Exercise brief
Print nothing except the lines of the listing below from the line with "STIQA (283, 96)" to the line with "Kegiatan Kampus (787, 515)", each exactly as written, both ends included.

Source information
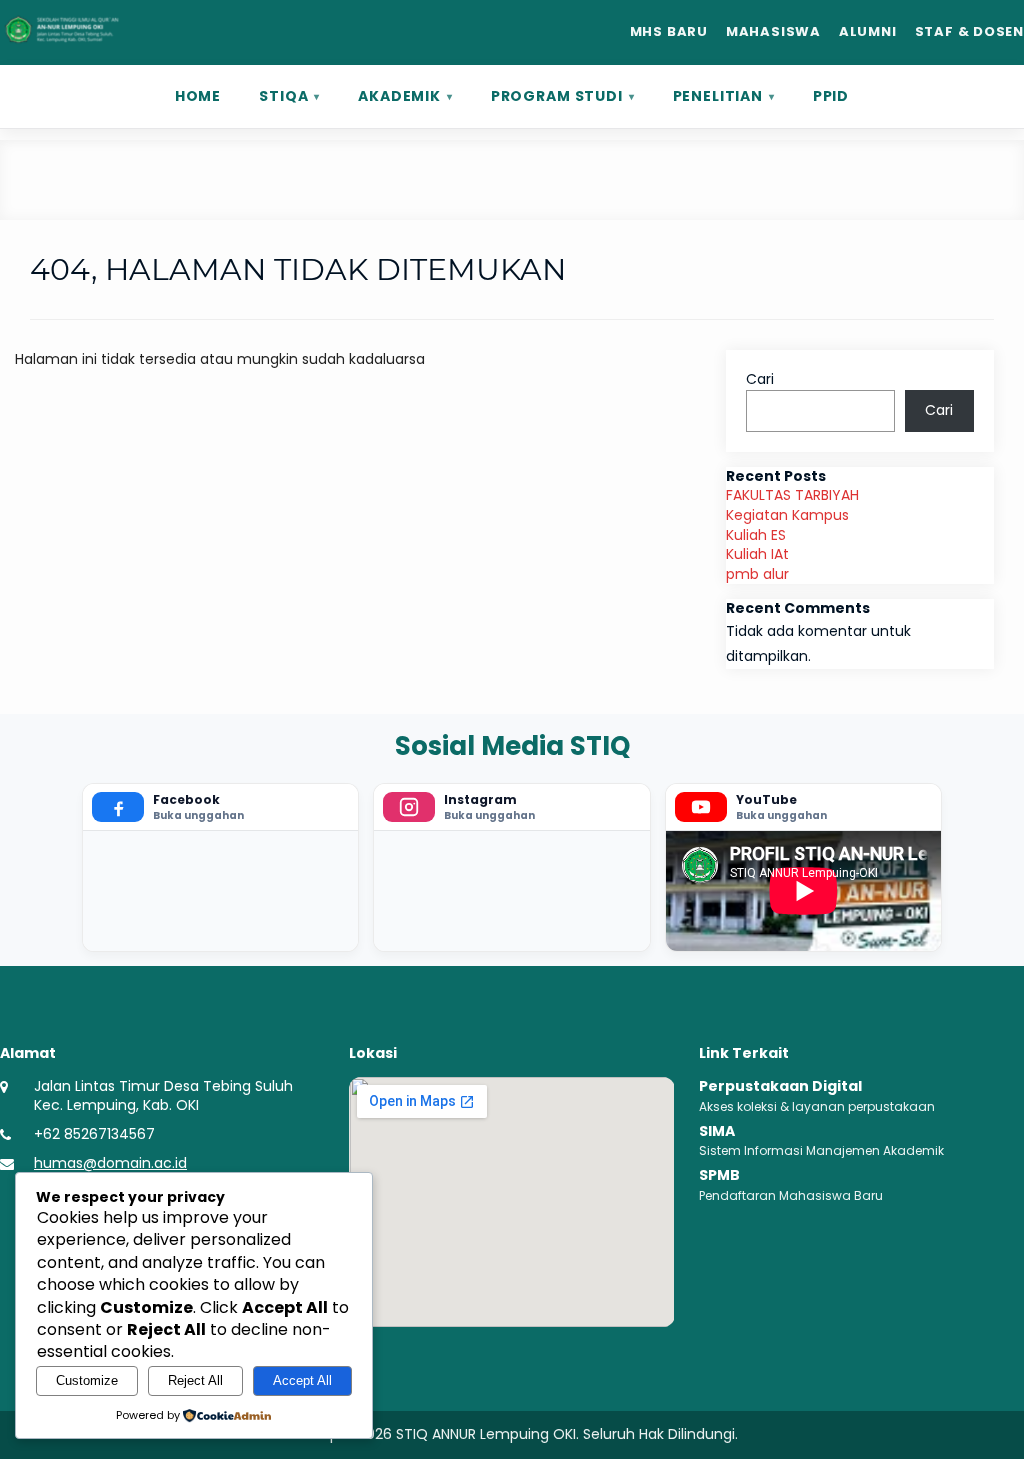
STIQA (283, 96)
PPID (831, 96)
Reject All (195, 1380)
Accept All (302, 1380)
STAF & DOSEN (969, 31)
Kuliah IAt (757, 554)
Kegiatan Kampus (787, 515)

* * *

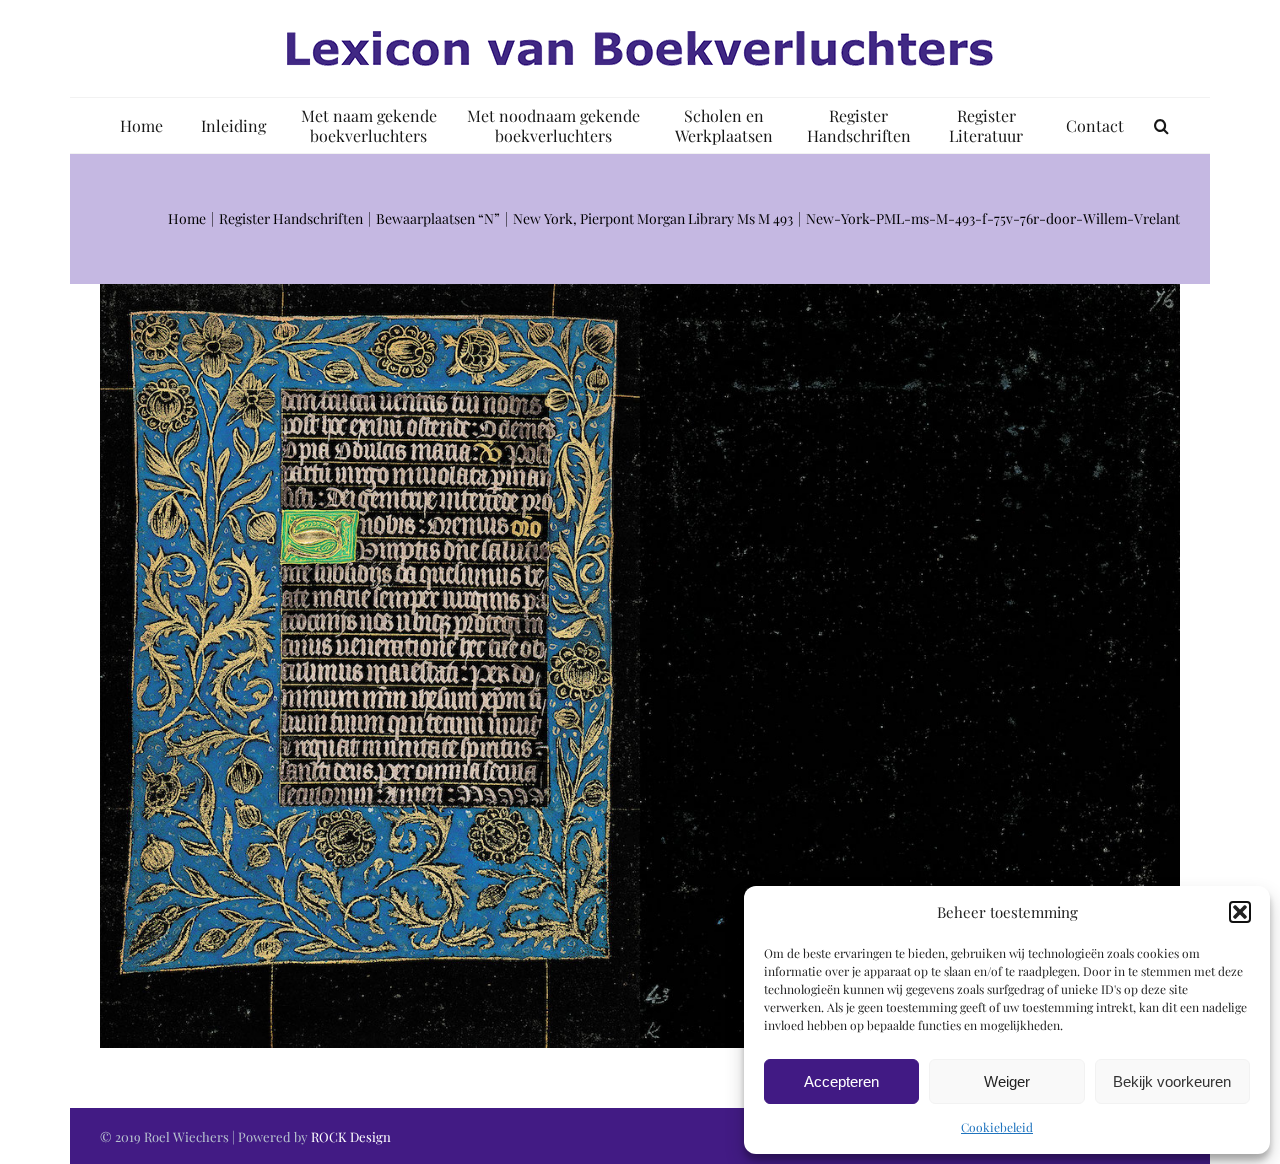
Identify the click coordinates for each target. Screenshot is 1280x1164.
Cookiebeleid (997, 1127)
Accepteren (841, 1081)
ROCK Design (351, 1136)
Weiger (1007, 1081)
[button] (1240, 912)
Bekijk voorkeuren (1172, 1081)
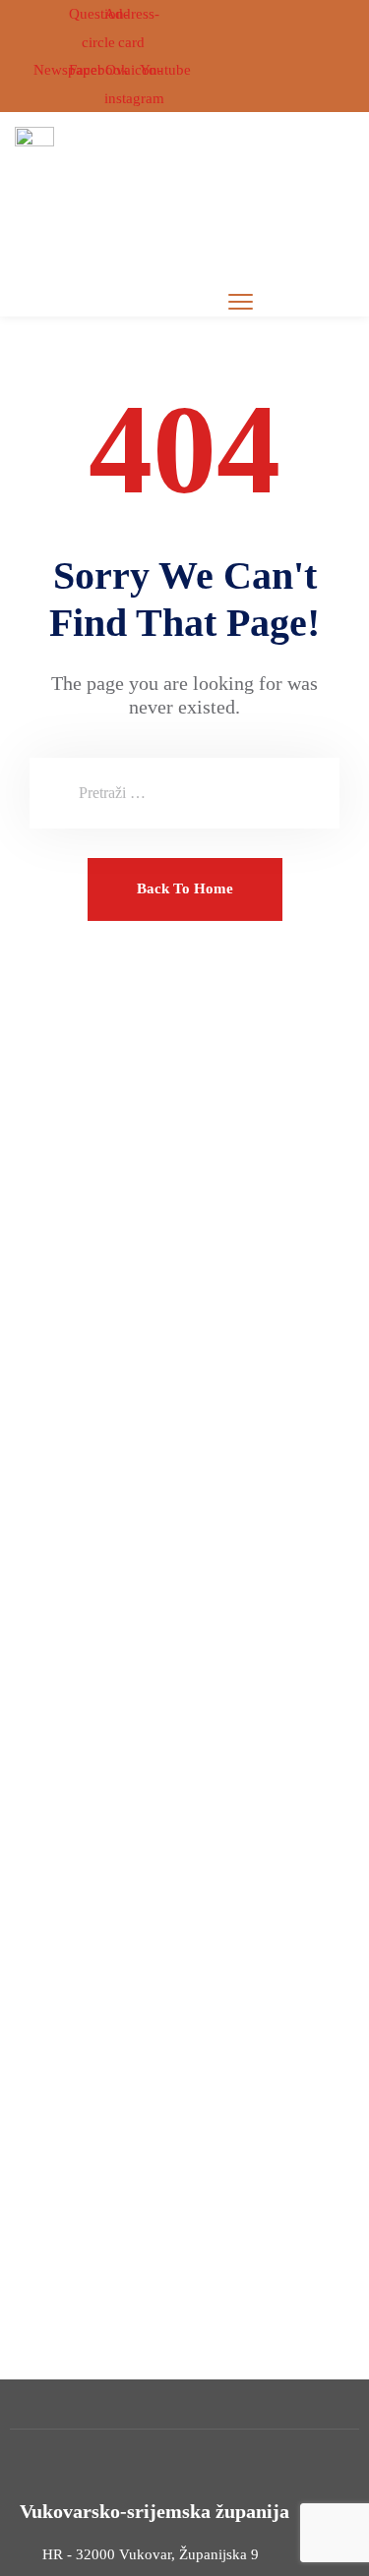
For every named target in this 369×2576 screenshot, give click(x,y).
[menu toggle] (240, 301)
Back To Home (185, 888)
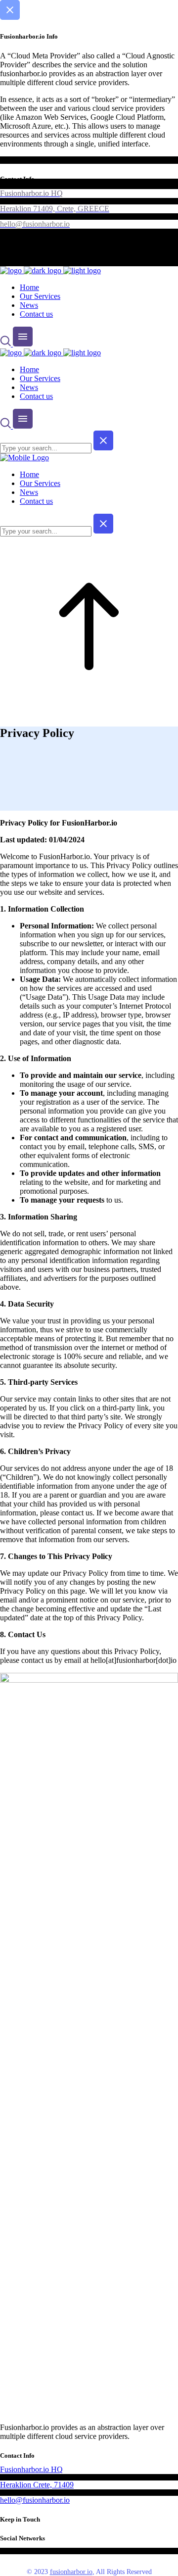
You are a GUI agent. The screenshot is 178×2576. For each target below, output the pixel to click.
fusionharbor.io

Finished exercise
STIQA (283, 96)
PPID (831, 96)
Reject All (195, 1380)
Accept All (302, 1380)
STAF & DOSEN (969, 31)
Kuliah IAt (757, 554)
Kegiatan Kampus (787, 515)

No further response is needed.